The ‘‘Emmett Till Anti-Lynching Act"

United States Anti-Lynching Legislation 120 Years In The Making

  • Thursday, February 27, 2020

After more than 120 years, the United States Congress stands poised to pass legislation that would make lynching a federal hate crime. The recent version that passed through the house is the ‘‘Emmett Till Anti-lynching Act’’, which is named after the 14 year old black teen who was brutally murdered near the Mississippi delta town of Money for allegedly whistling at a white woman outside Bryant’s Grocery. Simultaneously, on last year the Senate passed the Justice for Victims of Lynching Act. A conference committee will now have to reconcile both versions.

The horrors of the inhumane practice of lynching has been documented by many. Amongst these are: the Tuskegee Institute; Chicago publications Defender and Tribune; Ida B. Wells-Barnett in A Red Record (1895); numerous authors and social-scientists; and most recently the Equal Justice Initiative, who in their report Lynching in America: Confronting the Legacy of Racial Terror (2015), estimate that nearly 4000 lynchings occurred in the American South between the end of the Civil War and World War II.

It is also worthy to mention that the first anti-lynching bill in U.S. history was introduced by George H.White (R-N.C.) on January 20th, 1900. The bill noted that of the 166 lynchings recorded in America between (1898-99), 156 of these were black in nature, and called for “the protection of all citizens” by granting the federal government the authority to investigate, try and convict all guilty parties of “mob violence” under the grounds of treason. Further, Congressman White, who served in the 55th and 56th U.S. Congresses (1897-1901), held the distinction of being the nation's sole black representative during this time, and the last from the South to serve in Congress until the early 1970's. 

White had not been alone in denouncing the evils of lynching and mob violence. Samuel McElwee also decried the practice in a speech to the Tennessee legislature in 1887 when he exclaimed, “Great God, when will this nation treat the negro as an American citizen, whether he be in Maine, among her tall pines, or in the south, where the magnolia blossoms grow?” Other civil rights groups that were “committed and dedicated” to the permanent eradicaion of lynching include: the Niagara Movement, National Afro-American League (Council), National Association of Colored Women Clubs, Commission on Interracial Cooperation, and the Association of Southern Women for the Prevention of Lynching.

Due to civil disturbances and mob violence that occurred in areas such as Memphis, Tennessee (1866), Wilmington, North Carolina (1898), and Springfield, Illinois (1908), a grand convening of a National Negro Convention was called which formed a “Committee” to address pressing societal issues on May 31st, 1909 in New York. This broad, multi-ethnic, and diverse group established a platform deeply rooted in workers rights, voting rights, women's rights, civil rights, and universal human rights, and by February 12th, 1909, the National Association for the Advancement of Colored People was officially formed.

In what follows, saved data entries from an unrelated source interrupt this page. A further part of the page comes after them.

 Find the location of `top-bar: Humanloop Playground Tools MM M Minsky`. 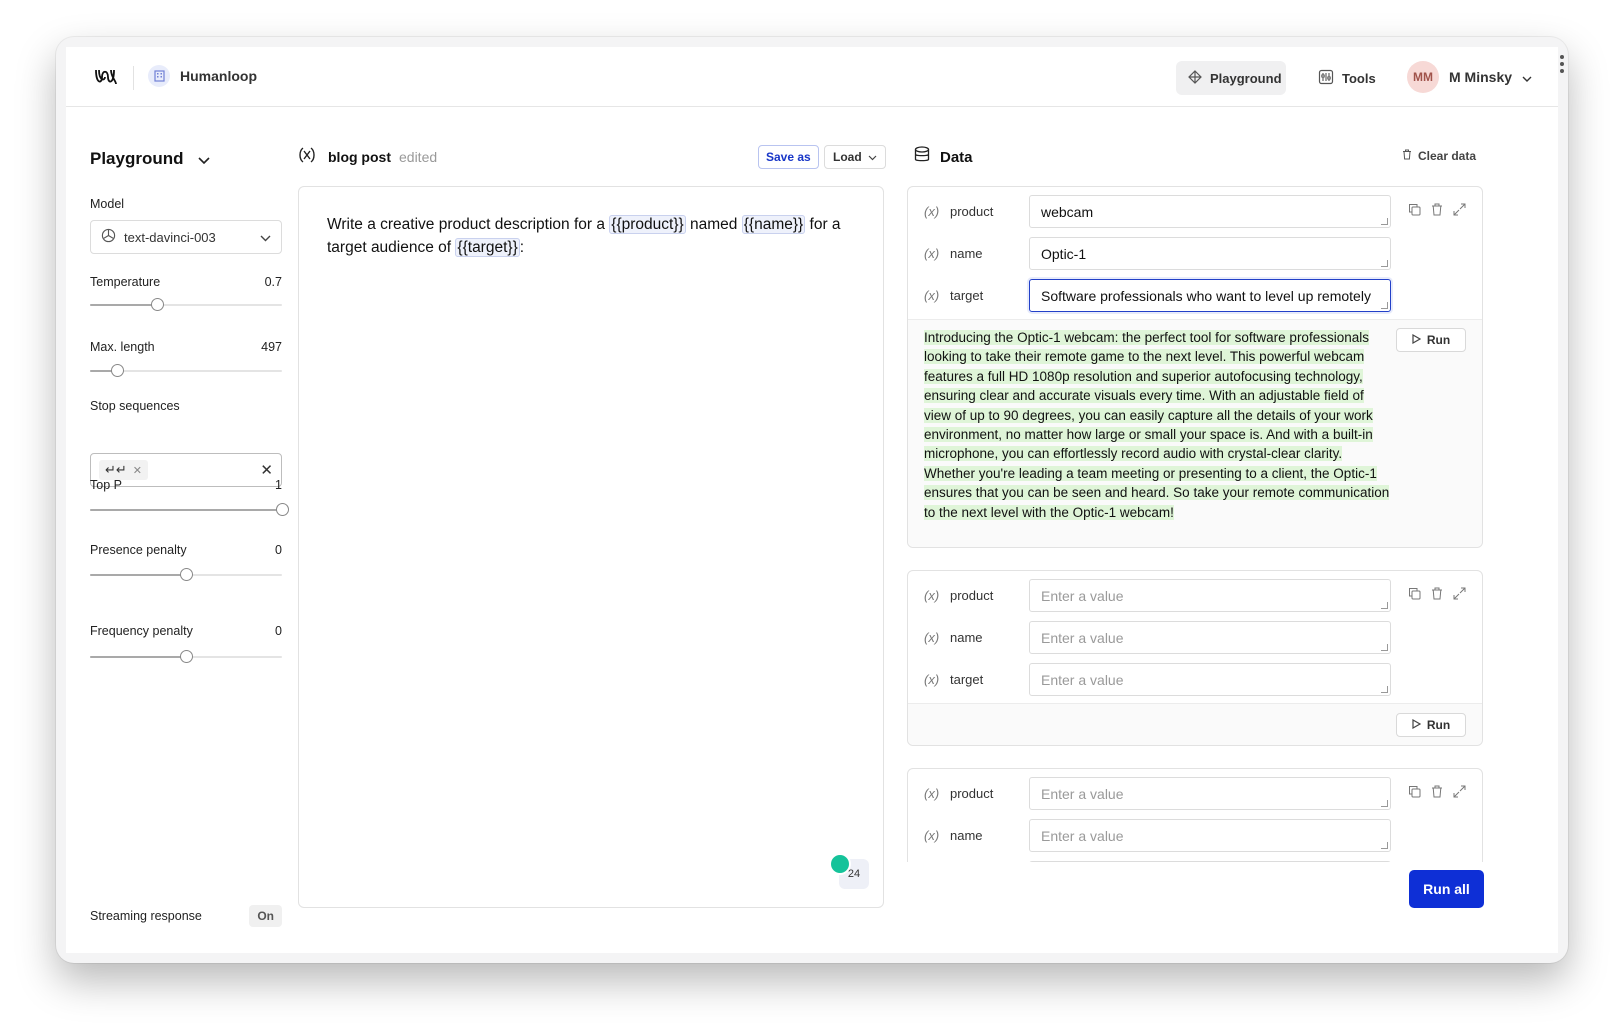

top-bar: Humanloop Playground Tools MM M Minsky is located at coordinates (812, 77).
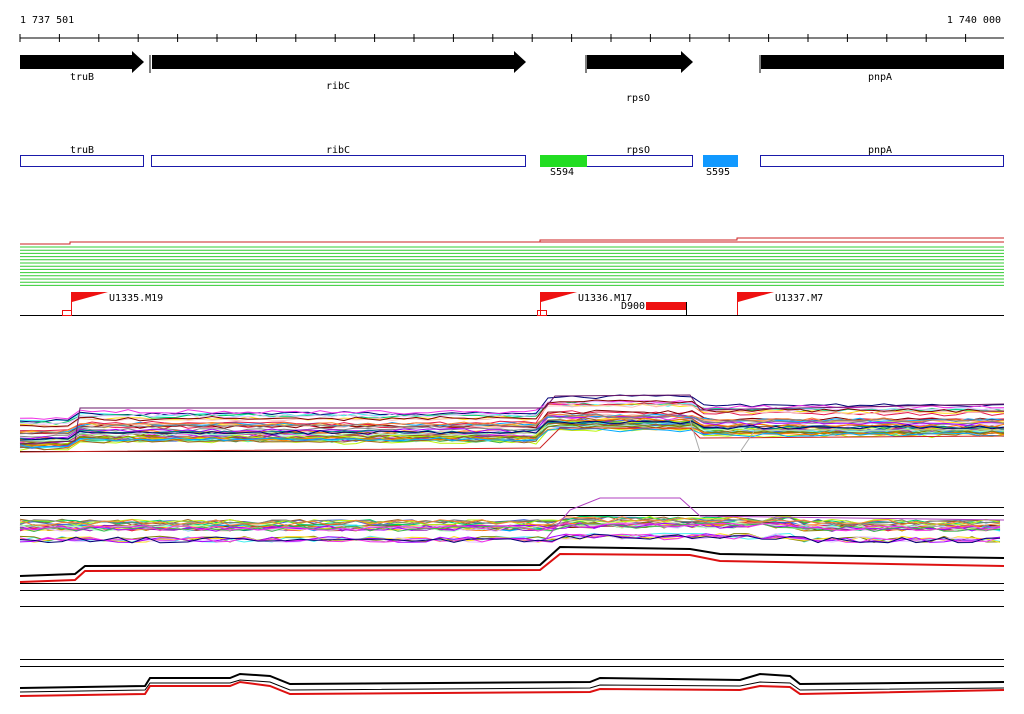 The width and height of the screenshot is (1024, 714). I want to click on tss-flag-u1336, so click(559, 297).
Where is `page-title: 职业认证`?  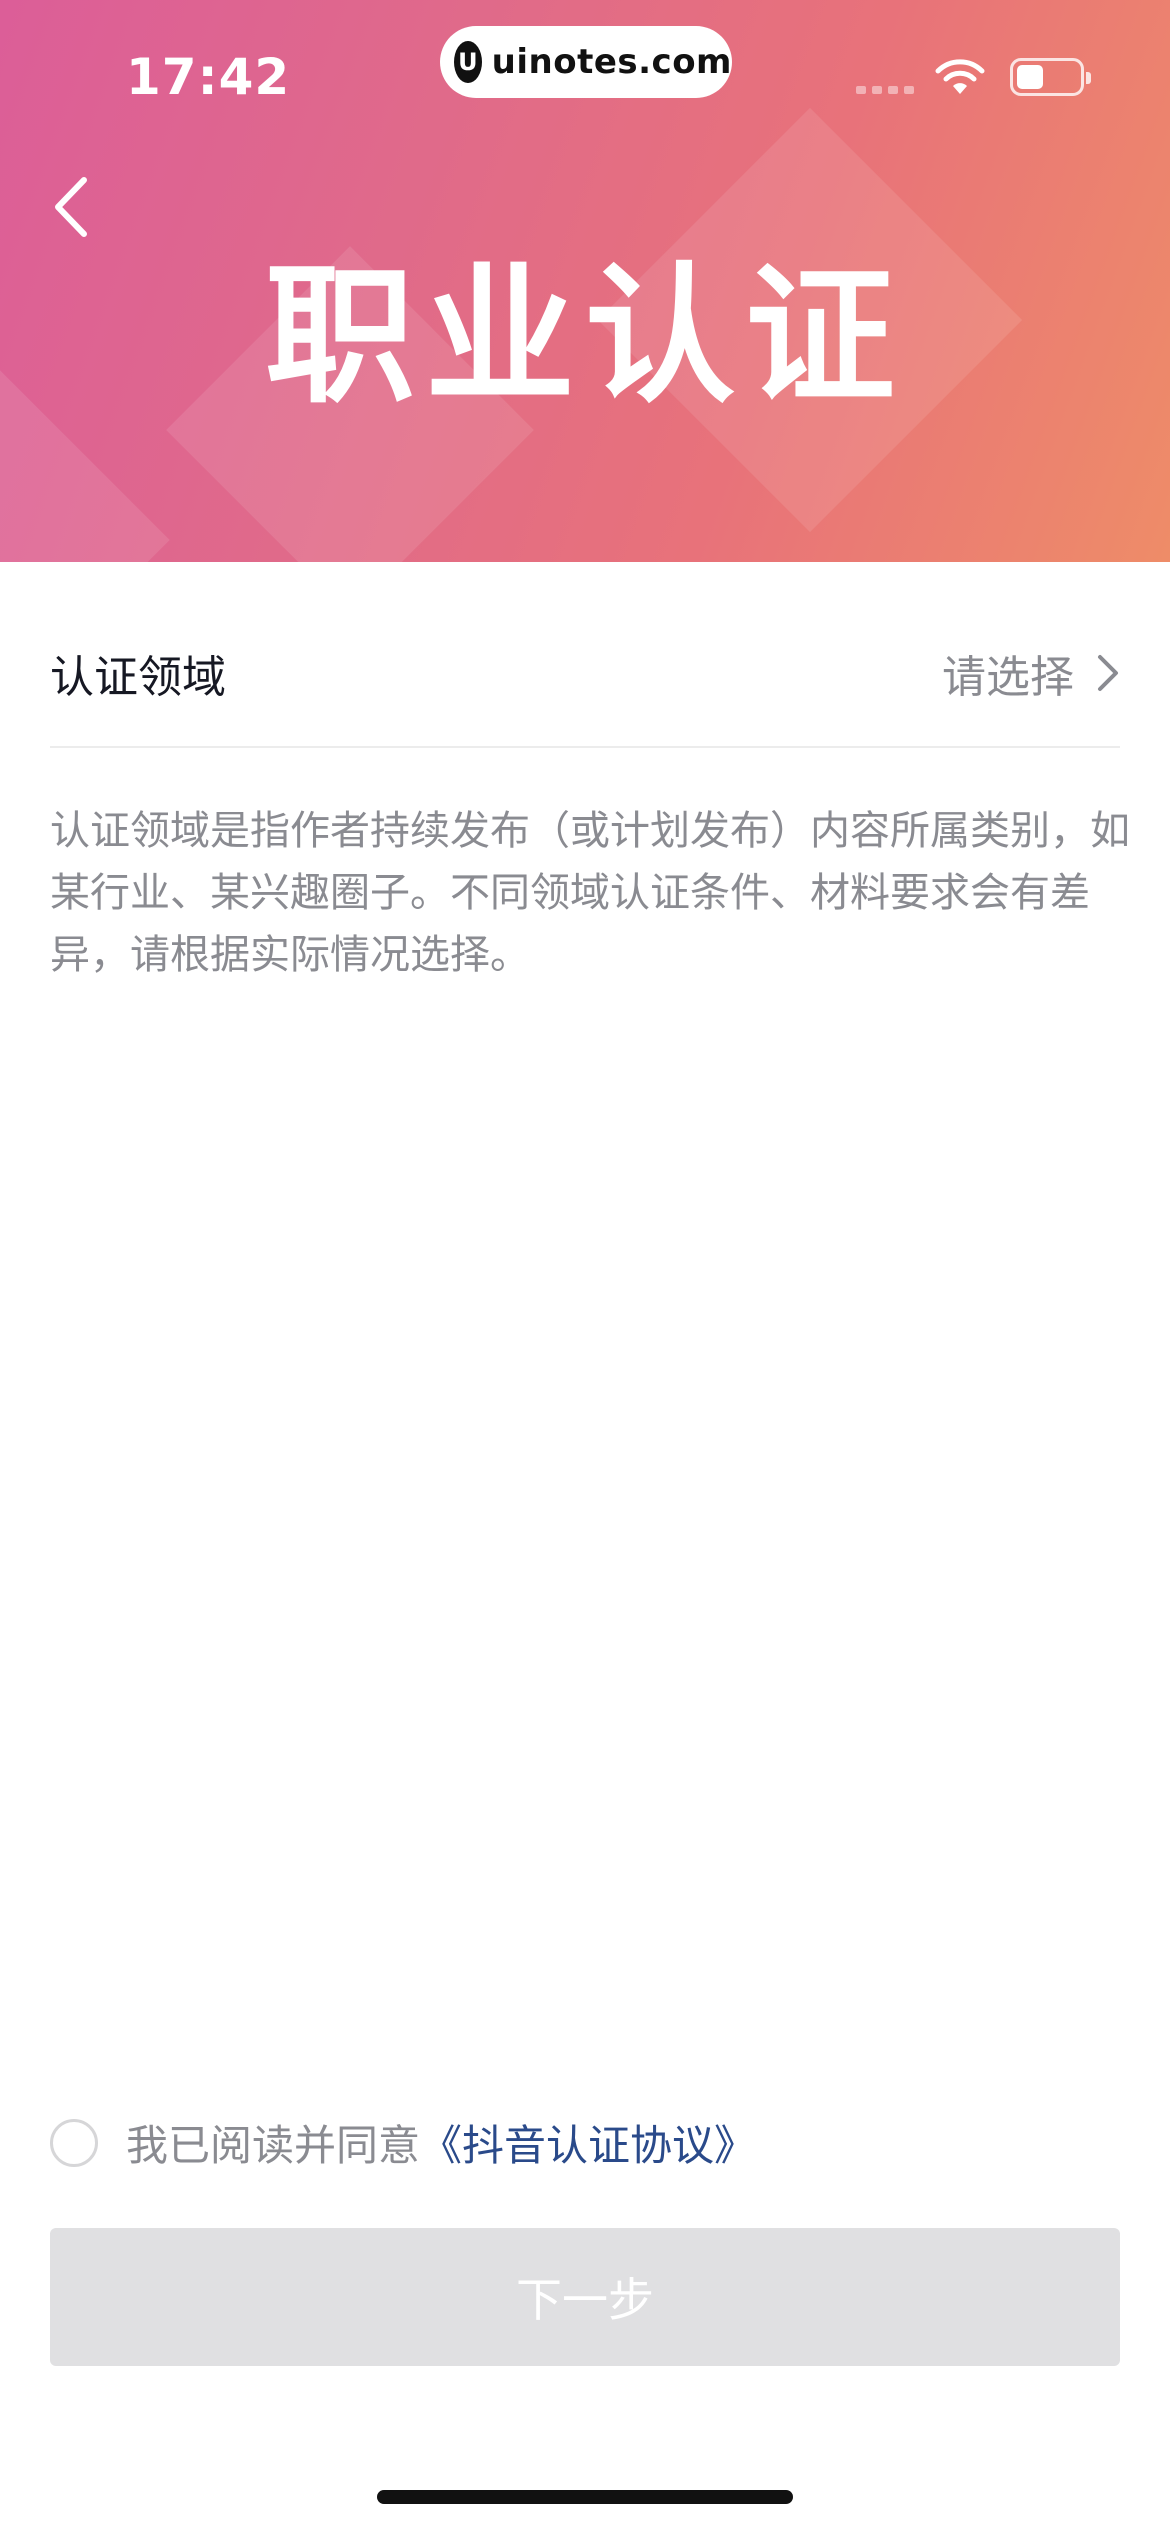 page-title: 职业认证 is located at coordinates (584, 337).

One of the earliest initiatives of the organization was the great “Silent Protest March '' of 1917 that occurred in New York City, which was in part a response to the East Saint Louis riot.

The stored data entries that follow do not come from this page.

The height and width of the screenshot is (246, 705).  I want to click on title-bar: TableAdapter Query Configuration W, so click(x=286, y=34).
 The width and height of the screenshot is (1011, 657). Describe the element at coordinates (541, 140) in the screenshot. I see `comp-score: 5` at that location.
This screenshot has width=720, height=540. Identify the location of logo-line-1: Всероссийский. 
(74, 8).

The NAACP and it's field secretary James Weldon Johnson would embark upon a “Thirty-Year” campaign against lynching which involved the investigating, recording, and documenting of  incidents of mob violence by individuals such as Walter F. White and Elisabeth Freeman; through the purchasing of newspaper advertisements that denounced the evils of lynching; advocating for  federal interaction in the form of legislation; and by unfurling a giant banner outside it's New York headquarters which alerted the public each time a lynching or mob violence related incident occurred. Johnson would cite cases such as the Jim McIlherron incident (1918) in Estill Springs, Tn. as a reason that federal intervention to ban lynching was needed.

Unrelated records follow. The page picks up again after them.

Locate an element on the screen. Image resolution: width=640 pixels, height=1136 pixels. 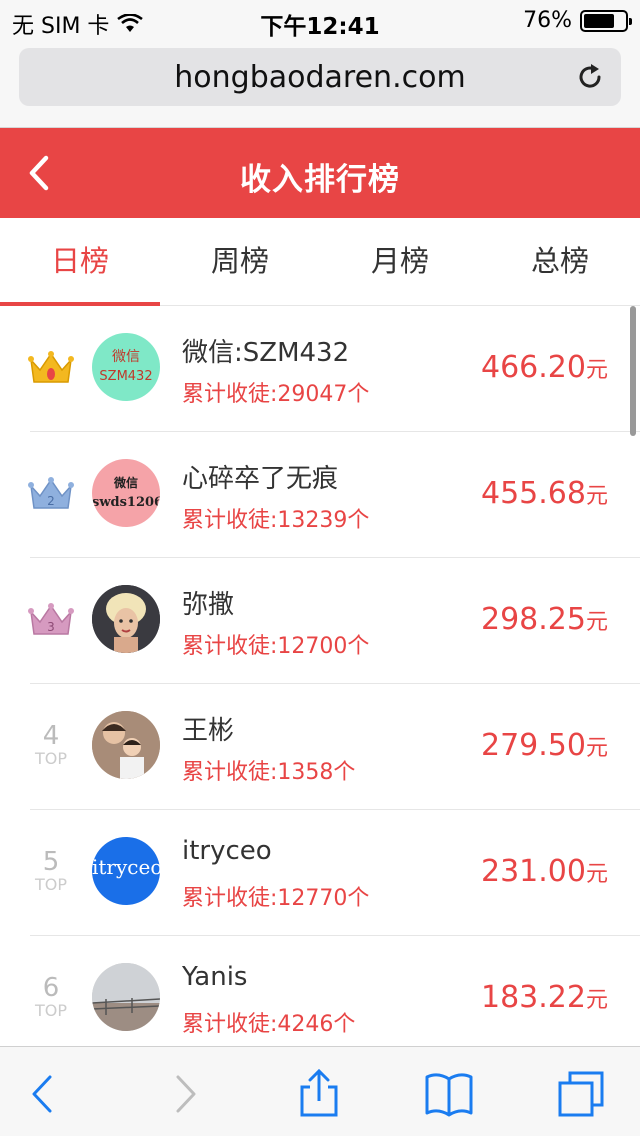
rank-number: 5 is located at coordinates (51, 862).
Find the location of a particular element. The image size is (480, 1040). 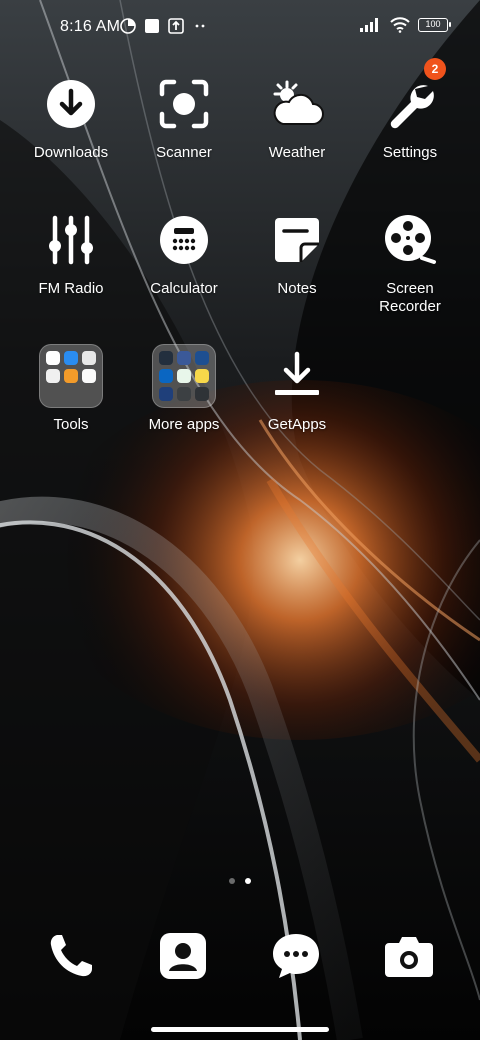

contacts-icon is located at coordinates (183, 956).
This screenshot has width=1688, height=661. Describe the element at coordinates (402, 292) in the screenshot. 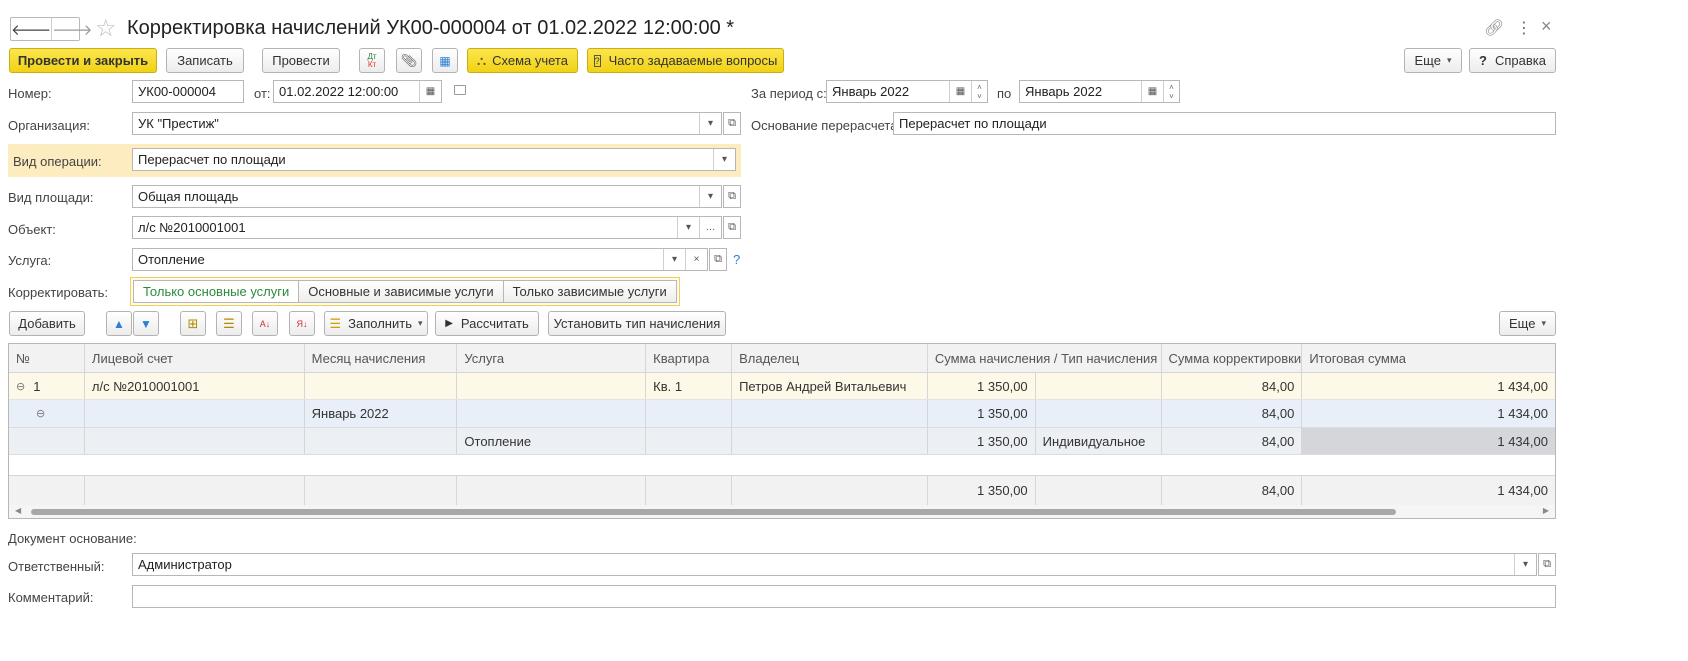

I see `option-main-and-dependent: Основные и зависимые услуги` at that location.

Numerous attempts aimed at achieving this objective would stall. Rep. Leonidas Dyer (Dyer Bill) proposed an anti-lynching bill in 1918, whch was passed by the House of  Representatives but met a fillibuster in the Senate. By 1935, a new anti-lynching bill would be debated in Congress, in part as a response to occurrences like the Claude Neal incident (1937). The Costigan-Wagner Bill (1935-37) was again met by intense Southern opposition, despite the House twice (1937,'40) passing measures introduced by Joseph A. Gavagan (D-N.Y.).  In 2005, the U.S. Senate expressed it's "deepest sympathies and most solemn regrets" for failing to pass anti-lynching legislation.

For more than a century, crusaders have rallied against the immoral sin that is lynching. Some have framed them as racial terror while others have bluntly asserted that they were spectacles. We cannot and should not relegate the past into relative obscurity because scores of generations have been terrorized, traumatized and victimized because of these atrocities. What we all can do is ensure that we chart a course that aspires to that which we can be, to bind up the nation's wounds, to speak out against injustice, to build up and plant atop fertile ground a more beloved community. This important piece of legislation is one step towards achieving that inevitable triumph.